There is an honest equilibrium: if debates continue with sufficient probability, and both players employ only honest answers (conceding otherwise), then using a fake defeater would immediately get you defeated. Importantly, it's better to concede honestly rather than pursue a dishonest line of argument. Also importantly, score is cumulative, so if debate continues, incentives are exactly the same late in the game no matter what has happened earlier in the game. There is no incentive to continue being dishonest just because you gave one dishonest answer. This contrasts with zero-sum setups, where a dishonest player is incentivised to knock down all of the honest player's arguments as best they can, even if that only gives them a slim chance of winning.

Honesty may not be the only equilibrium, however. Although (by assumption) all dishonest arguments have defeaters, it may also be that all arguments have some pseudo-defeater (which initially convinces the human judge). Honesty is still an equilibrium, in this case, because honesty encourages honesty: you'd prefer to use an honest defeater rather than a dishonest one, because the other player would then honestly concede, rather than giving a counterargument. However, against a more general pool of players, you don't know whether honest or dishonest arguments are safer; both may be equally open to attack. Thus, the game may have many equilibria.
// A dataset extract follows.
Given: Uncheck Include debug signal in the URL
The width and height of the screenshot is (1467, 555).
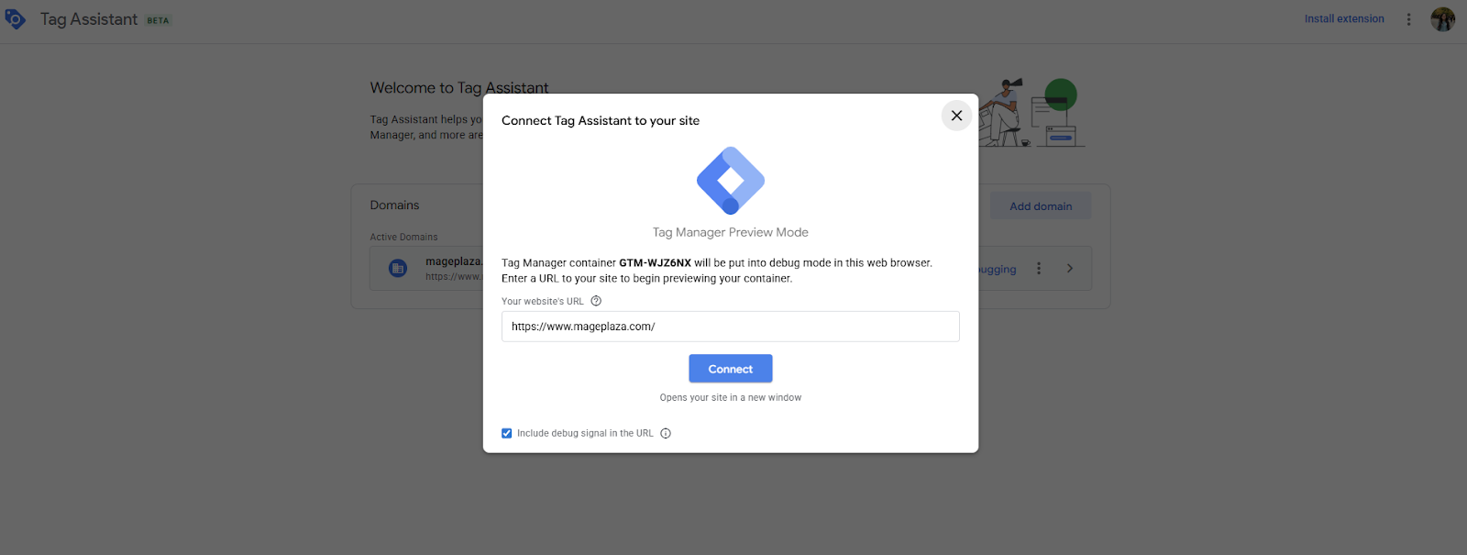Looking at the screenshot, I should [x=507, y=434].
Finding the honest equilibrium is, therefore, a challenge for proposed training procedures.

(Edit -- discussion with Rohin in the comments has made me decide the analysis in this section is pretty weird. I argued that the non-zero-sum proposal is important to avoid a dishonest player arguing forever. But if the dishonest player can argue forever, then we have bigger problems, because there's no way for a human judge to distinguish an honest equilibrium from a dishonest one. Rohin suggests that we must assume convincing dishonest responses can't always be found. I would prefer to assume something weaker, like that it's more difficult to find them during training, even though they might always exist. But in any case, I concede that I don't provide much of an argument for preferring non-zero-sum scoring.)

Analogy to NP

In AI Safety via Debate (Irving, Christiano, Amodei), debate is analogized to PSPACE. This is because they see every round of the debate as adding information, by which the human (modeled as a poly-time algorithm) can judge at the end. A debate of polynomial length can implement recursion on a tree of exponential size, because the debate strategy checks the weakest parts of the claimed outputs (if there are any weaknesses), zeroing in on any incorrect branches in that tree.

Their argument assumes that the human is a perfect (although resource-limited) judge, who can identify problems with arguments so long as they have sufficient information. One iteration of debate (ie, only hearing the opening statement) provides an NP oracle (one step up the polynomial hierarchy); two iterations provides a  oracle (two steps up the polynomial hierarchy); and so on.

The version of debate I present here instead focuses on mitigating imperfections in the human judge. The human can be thought of as a poly-time algorithm, but one with failure states. One step of debate doesn't provide an NP oracle; instead, it creates a situation where the judge will probably fail, because the opening arguments can be dishonest. The extra layers of debate serve the purpose of rooting out dishonesty, rather than adding real computational power.

It's true that if we're in the honest equilibrium, the setup looks like it should be able to compute PSPACE. However, in my opinion, this requires some strange behavior on the part of the human judge. For example, when computing recursion on a tree of exponential size, the human is supposed to take debater's claims about large computations as true until proven otherwise. More specifically, the judge is to make the assumption that at least one debater is honest.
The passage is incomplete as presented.